MHB Cauchy-Schwarz inequality for pre-inner product

[mozganutyj]

Dear all,

I've encountered some problems while looking through the book called "Operator Algebras" by Bruce Blackadar.
At the very beginning there is a definition of pre-inner product on the complex vector space: briefly, it's the same as the inner product, but the necessity of x=0 when [x,x]=0 holds is omitted.

The point is that this stuff is followed by the script that "Cauchy-Schwarz inequality" holds for pre-inner product and here is the place I'm stuck in:

I can't prove the trivial case: [y,y]=0 implies [x,y]=0 for every x (otherwise the CBS inequality won't hold as the right-hand side equals to zero in this case - therefore, the only chance for the CBS inequality to be satisfied is [x,y]=0).

I suspect that CBS holds when we've got the inner product, not only the pre-inner.

I'll appreciate every effort of assistance from your side!

 

[Opalg]

Dear all,

I've encountered some problems while looking through the book called "Operator Algebras" by Bruce Blackadar.
At the very beginning there is a definition of pre-inner product on the complex vector space: briefly, it's the same as the inner product, but the necessity of x=0 when [x,x]=0 holds is omitted.

The point is that this stuff is followed by the script that "Cauchy-Schwarz inequality" holds for pre-inner product and here is the place I'm stuck in:

I can't prove the trivial case: [y,y]=0 implies [x,y]=0 for every x (otherwise the CBS inequality won't hold as the right-hand side equals to zero in this case - therefore, the only chance for the CBS inequality to be satisfied is [x,y]=0).

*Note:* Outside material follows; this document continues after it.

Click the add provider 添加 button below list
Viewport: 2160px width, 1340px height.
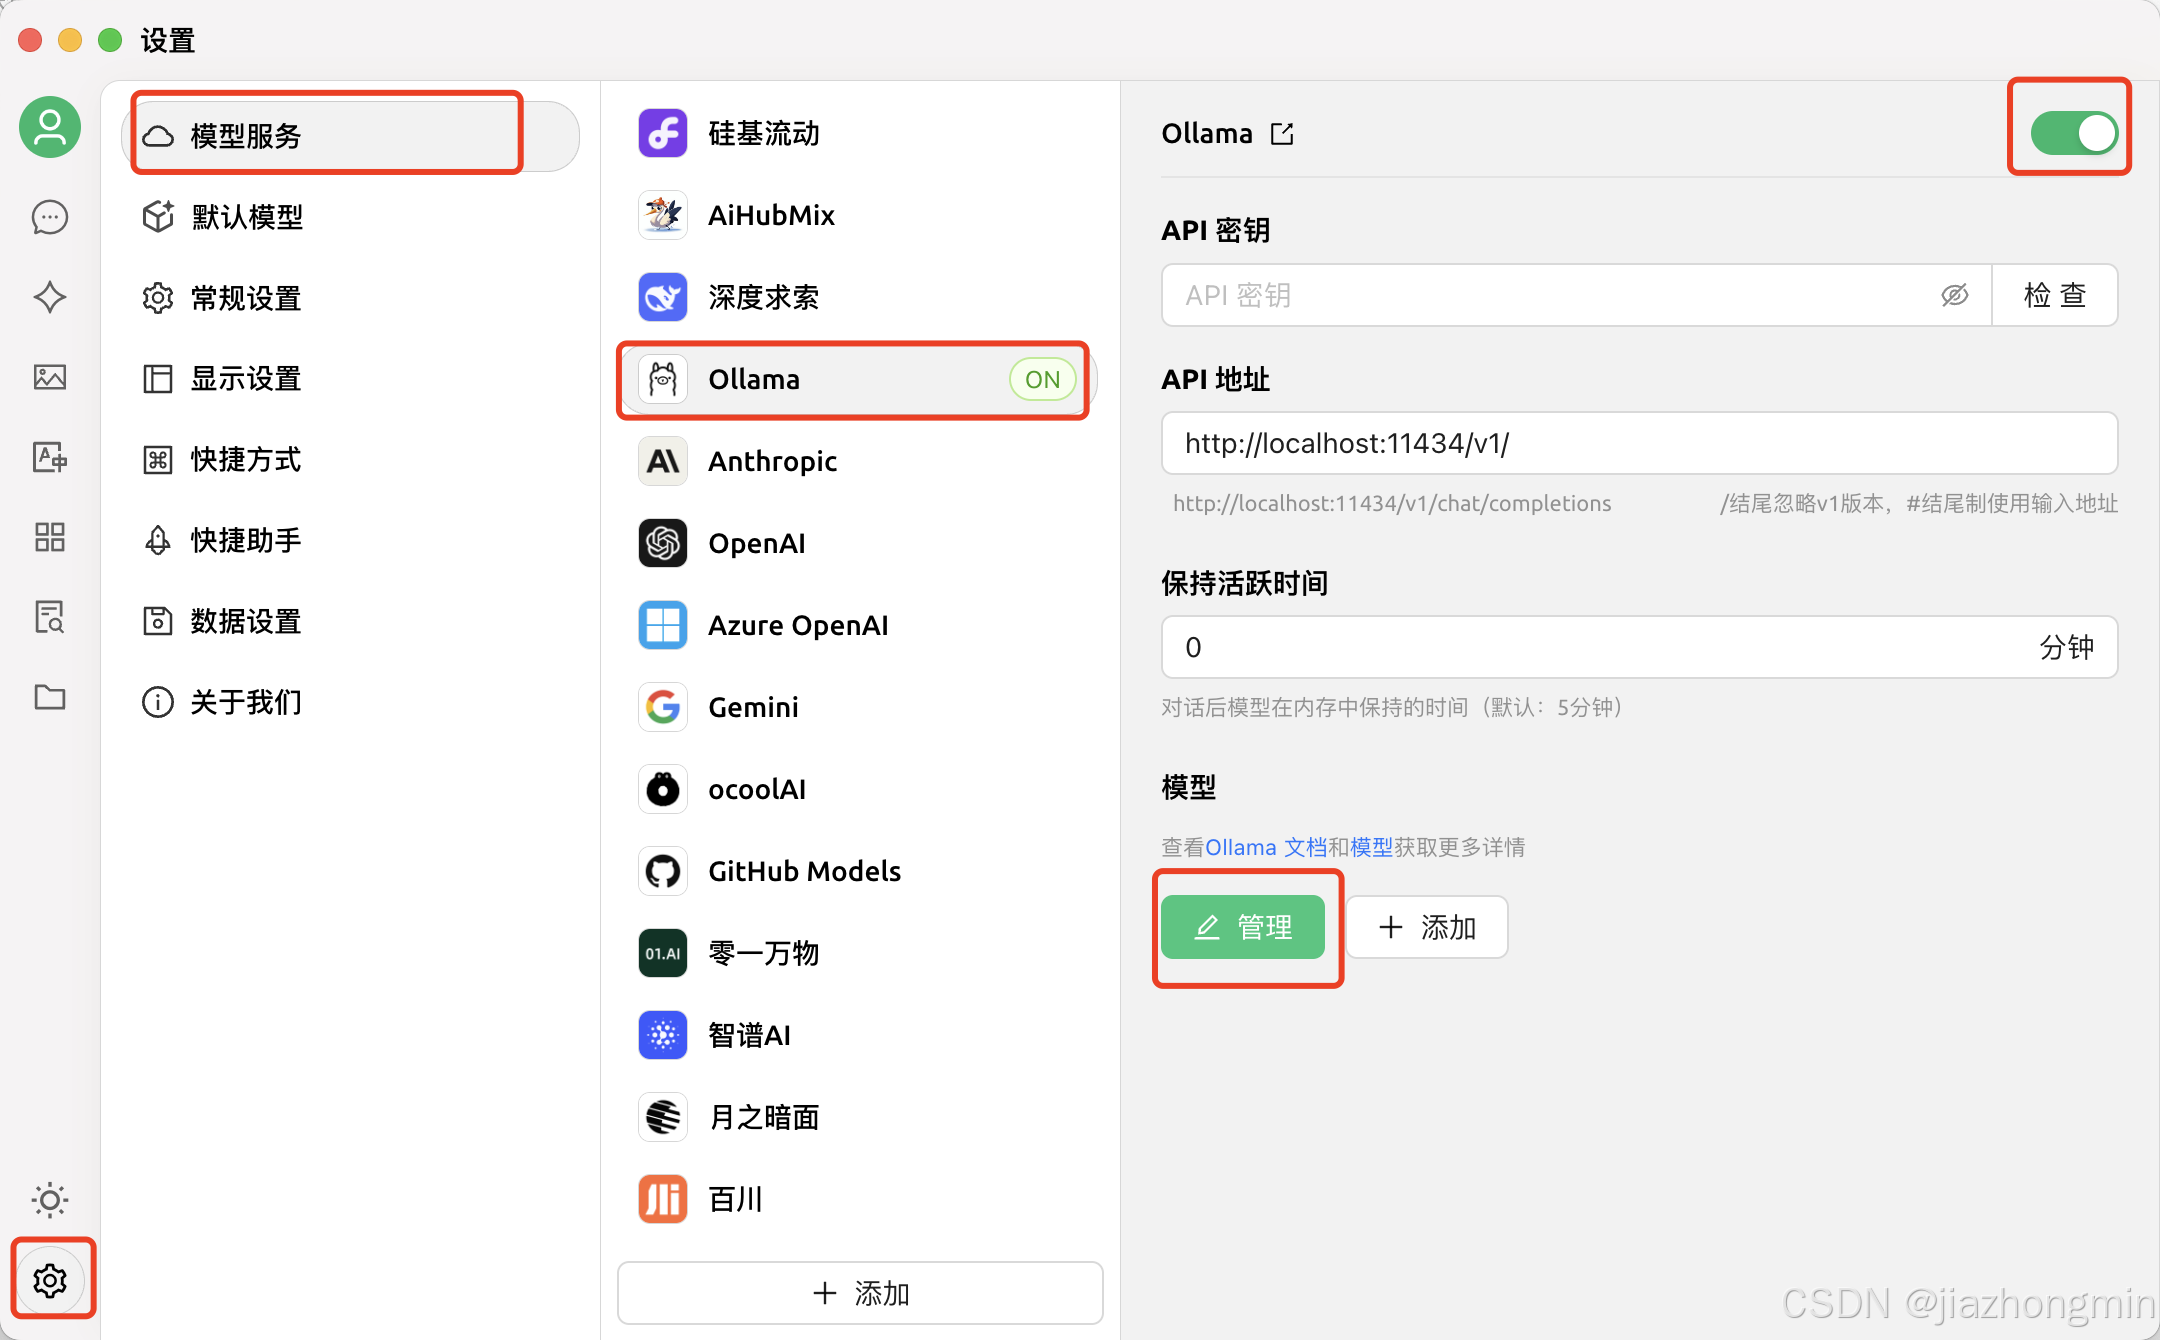pos(860,1293)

I suspect that CBS holds when we've got the inner product, not only the pre-inner.

I'll appreciate every effort of assistance from your side!

Hi mozganutyj and welcome to MHB!

The proof that $[y,y]=0$ implies $[x,y]=0$ is the same as the standard proof of the CBS inequality. If $[y,y] = 0$ then for every scalar $\lambda$ $$0\leqslant [\lambda y+x, \lambda y+x] = 2\text{re}\lambda[y,x] + [x,x].$$ By taking $\lambda = -t\overline{[y,x]}$ where $t$ is large and positive, you get a contradiction.

Don't hesitate to come back here if you have queries about Bruce Balackadar's book. As you can see from my user name, Operator algebras are my speciality.

 

[mozganutyj]

Thanks, Opalg, for warm greetings!

Yes, the proof is pretty straightforward indeed - I've stumbled over the moment when I've decided to prove it in different way, than the standard technique. Maybe, Blackadar has trapped me (Smile) when he had considered the [y,y]=0 case as trivial, thus making me think of even more simplified machinery to prove it (Happy).

Once again - I'm grateful to you, dear Opalg, for your help.
God bless you ... and save the Queen for sure (Happy)

Hi mozganutyj and welcome to MHB!

The proof that $[y,y]=0$ implies $[x,y]=0$ is the same as the standard proof of the CBS inequality. If $[y,y] = 0$ then for every scalar $\lambda$ $$0\leqslant [\lambda y+x, \lambda y+x] = 2\text{re}\lambda[y,x] + [x,x].$$ By taking $\lambda = -t\overline{[y,x]}$ where $t$ is large and positive, you get a contradiction.

Don't hesitate to come back here if you have queries about Bruce Balackadar's book. As you can see from my user name, Operator algebras are my speciality.